* **Your task**
Give back a single figure: the number of lines in the entries below that contain "agent".

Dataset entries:
★ ★ ★ ★ ★ ★ ★
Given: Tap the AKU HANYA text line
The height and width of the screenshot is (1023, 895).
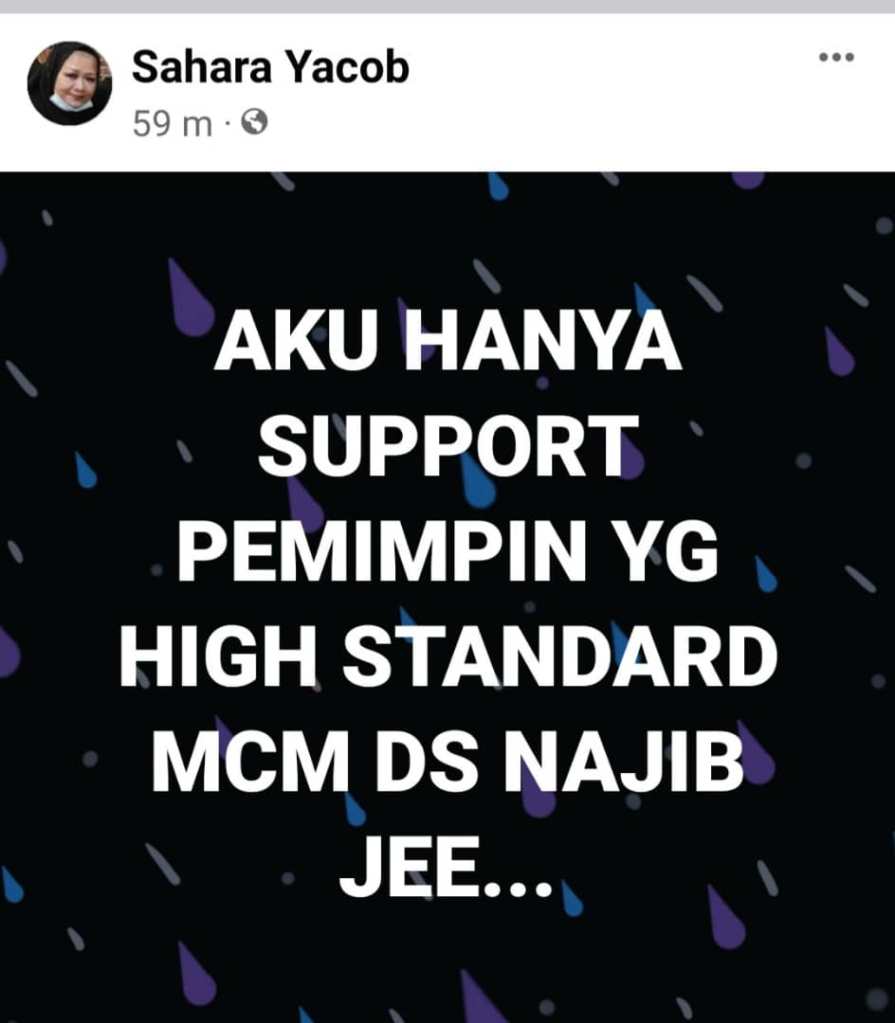Looking at the screenshot, I should click(x=448, y=343).
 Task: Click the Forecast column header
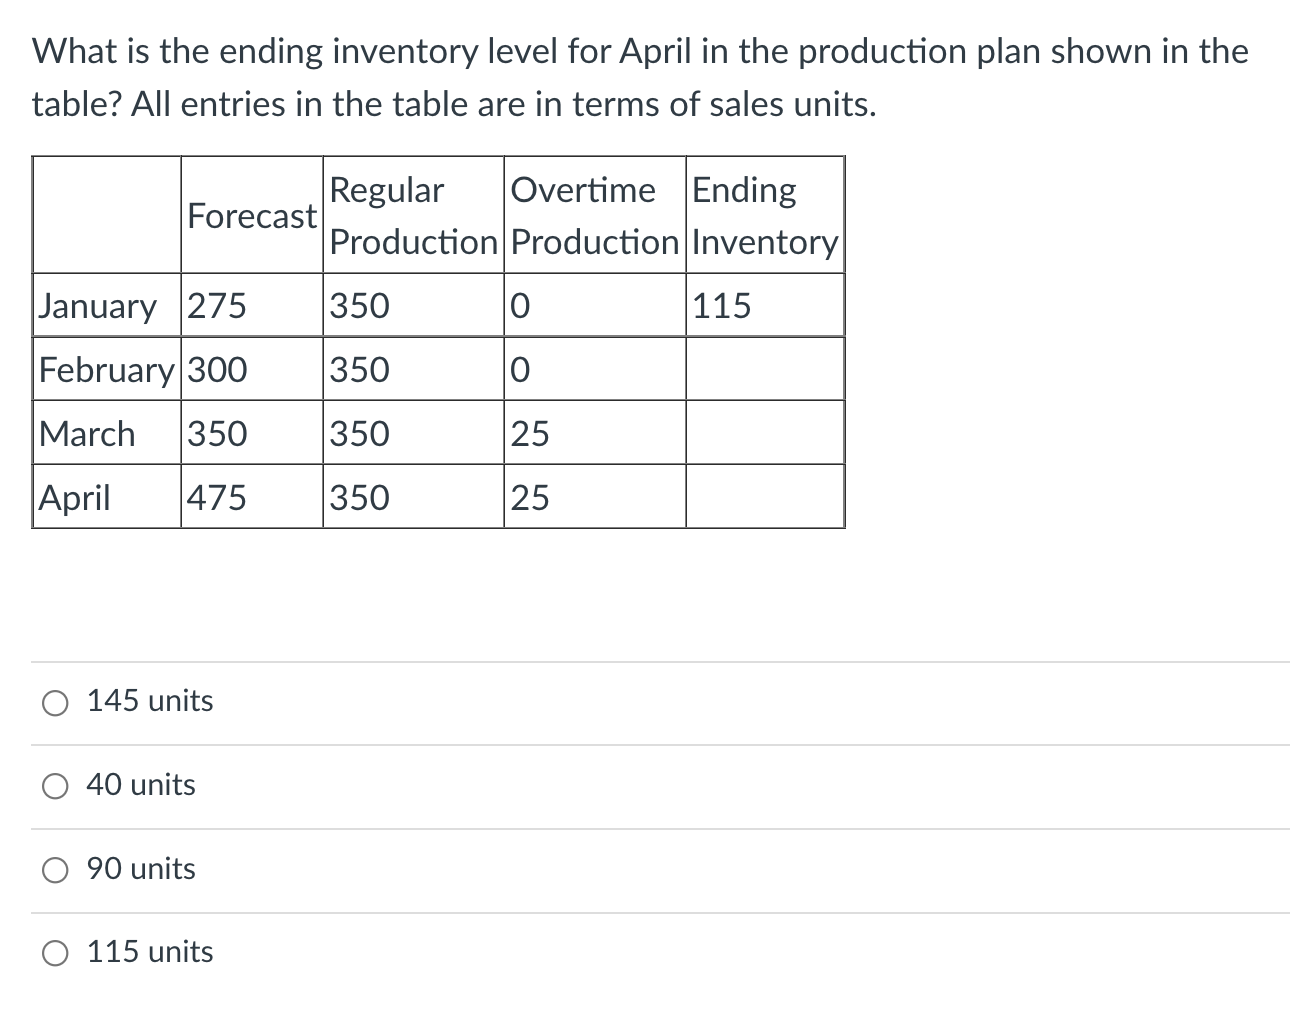(x=250, y=215)
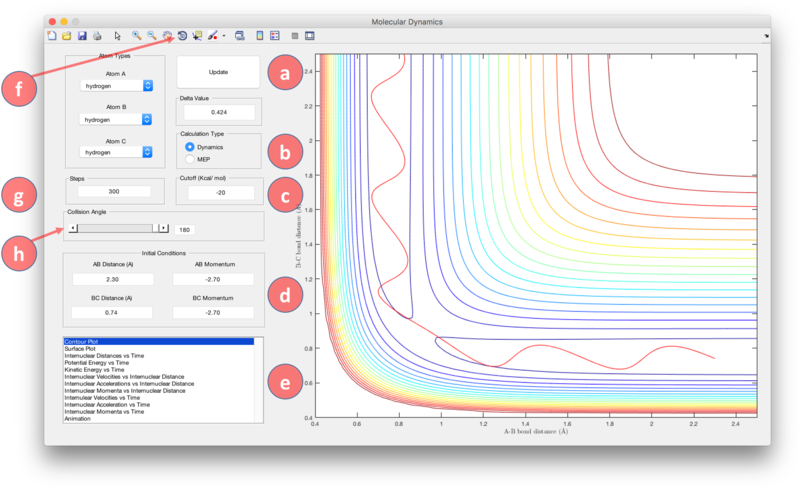
Task: Click the Print Figure icon
Action: click(x=96, y=36)
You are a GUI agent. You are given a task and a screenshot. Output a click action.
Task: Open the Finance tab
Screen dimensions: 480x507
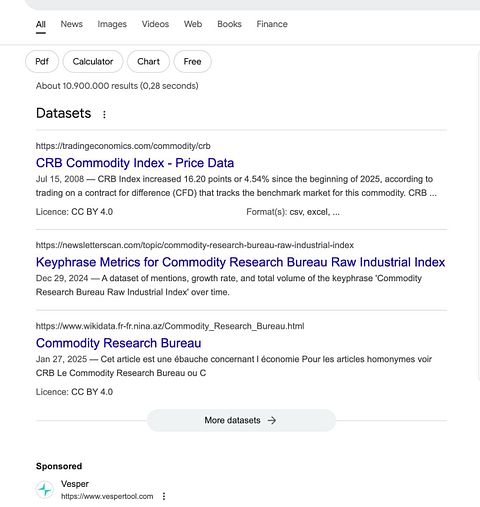coord(272,24)
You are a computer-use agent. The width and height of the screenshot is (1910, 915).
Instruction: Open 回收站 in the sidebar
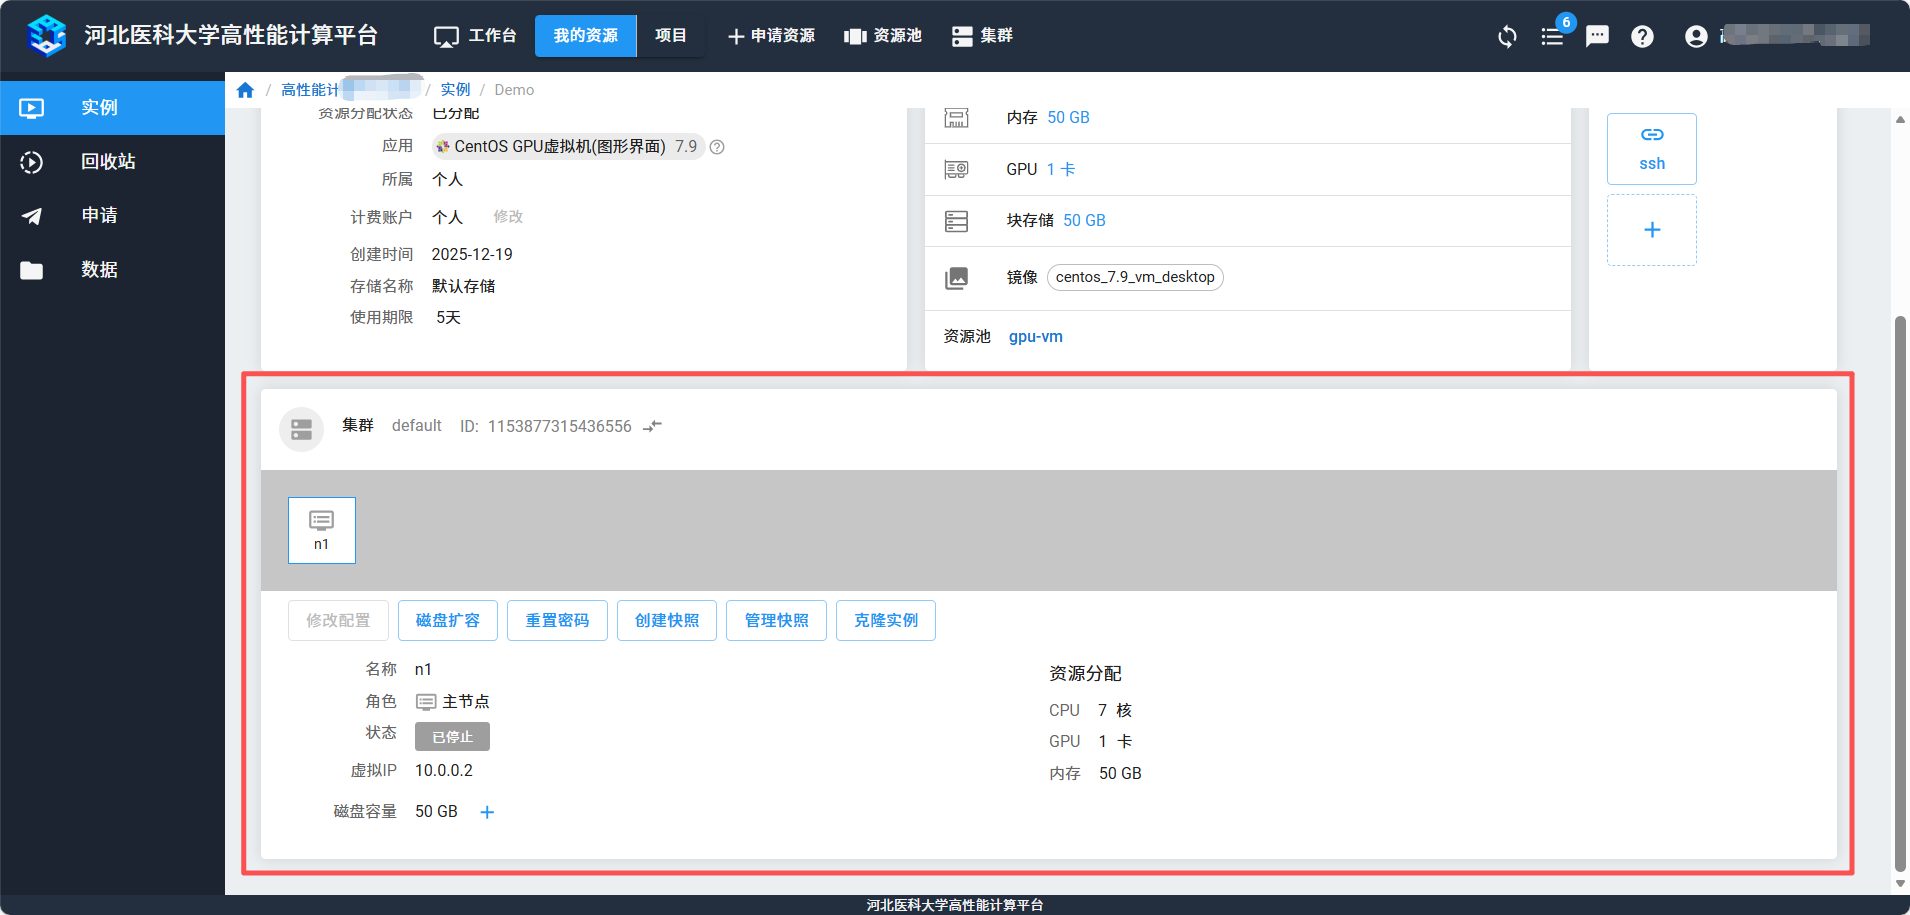pyautogui.click(x=108, y=162)
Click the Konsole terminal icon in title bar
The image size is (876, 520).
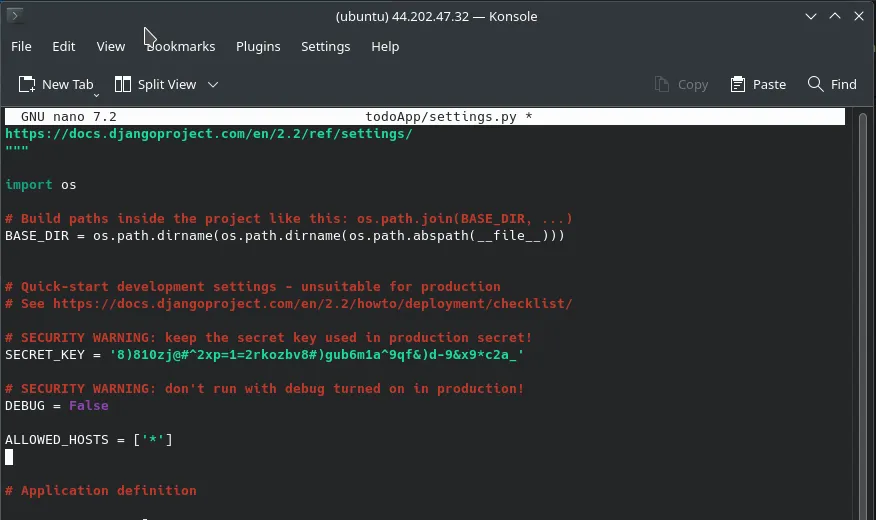[17, 16]
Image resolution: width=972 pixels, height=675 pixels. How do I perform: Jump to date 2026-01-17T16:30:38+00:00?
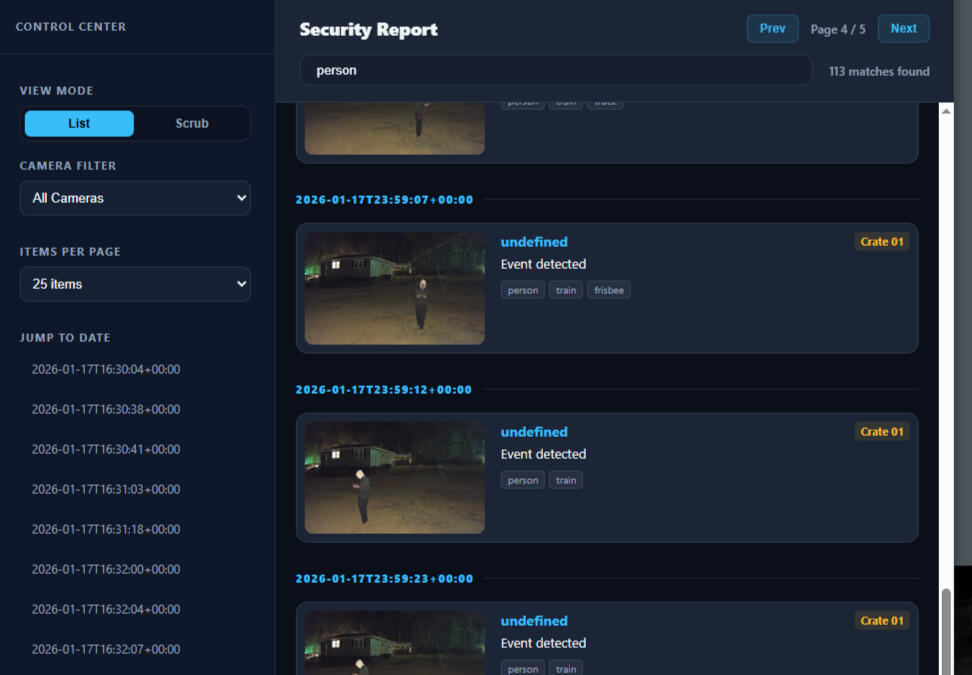(x=106, y=409)
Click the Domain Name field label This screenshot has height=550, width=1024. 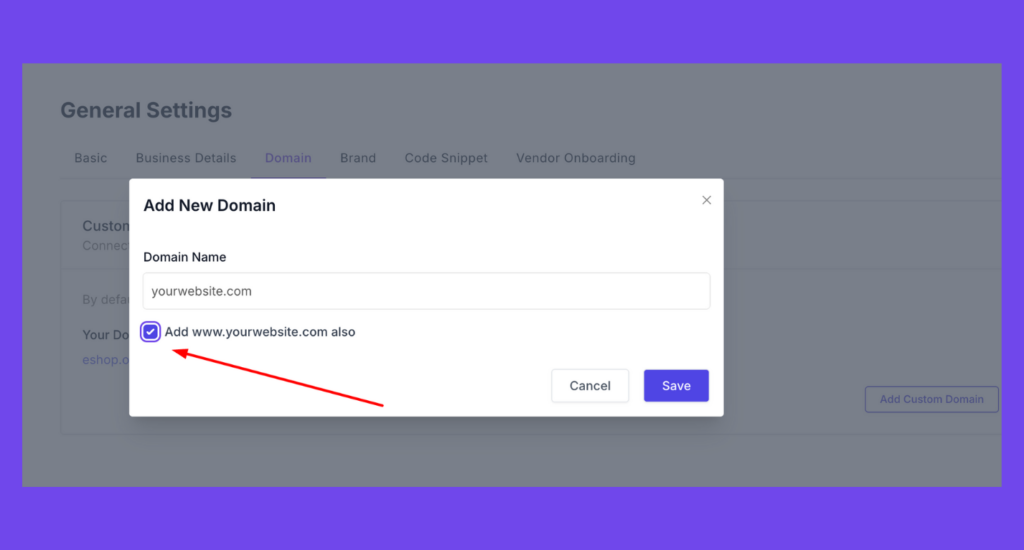185,257
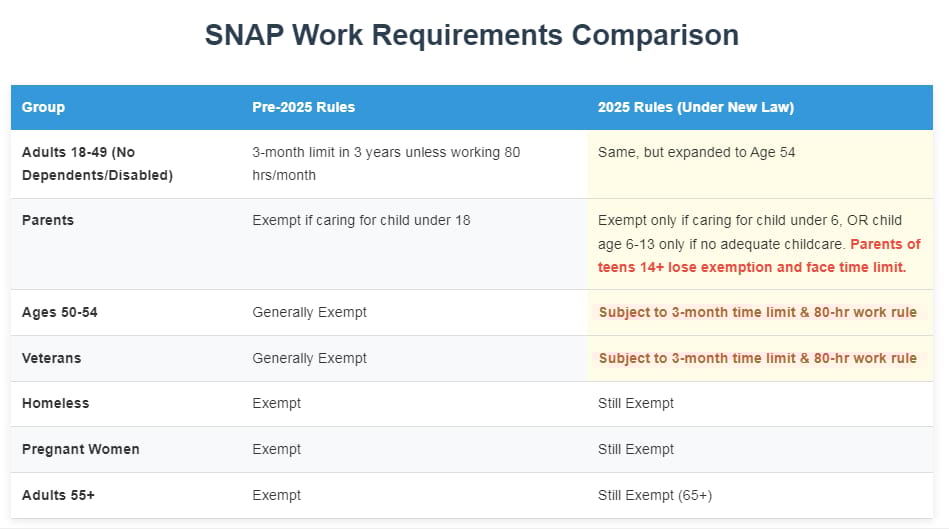Click highlighted work rule text for Ages 50-54
This screenshot has height=529, width=949.
click(x=758, y=312)
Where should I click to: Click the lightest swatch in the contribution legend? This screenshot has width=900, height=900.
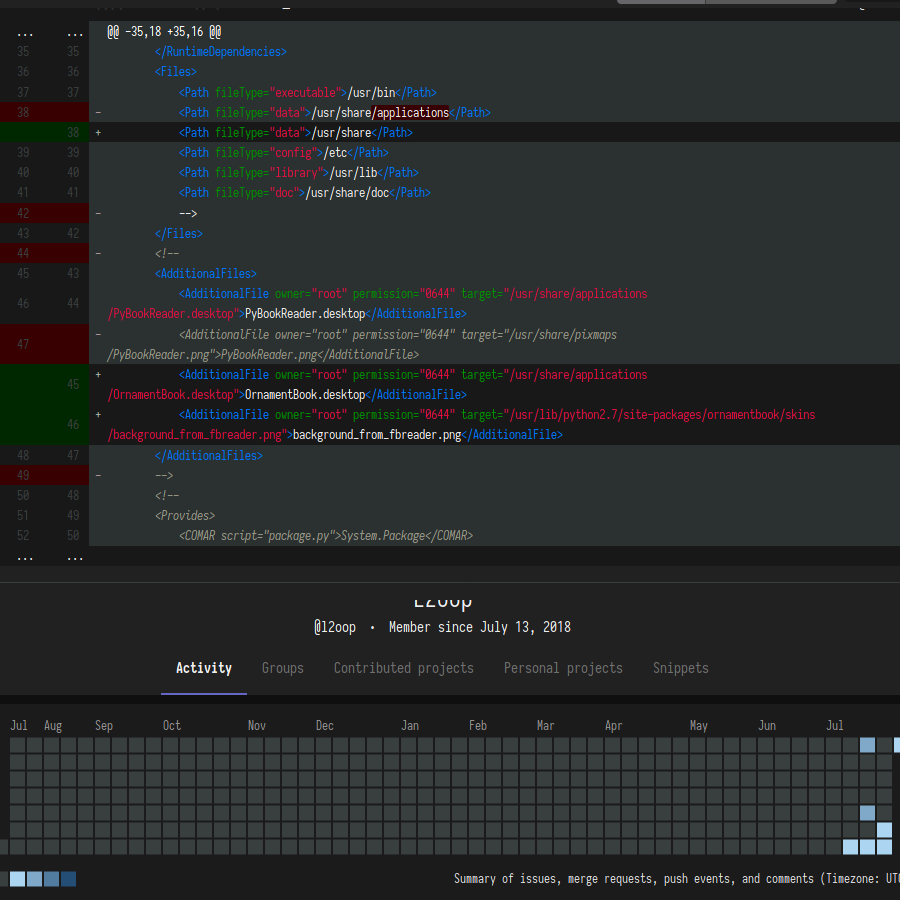(18, 879)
★ ★ ★ ★ ★ ★ ★
* **Answer**
2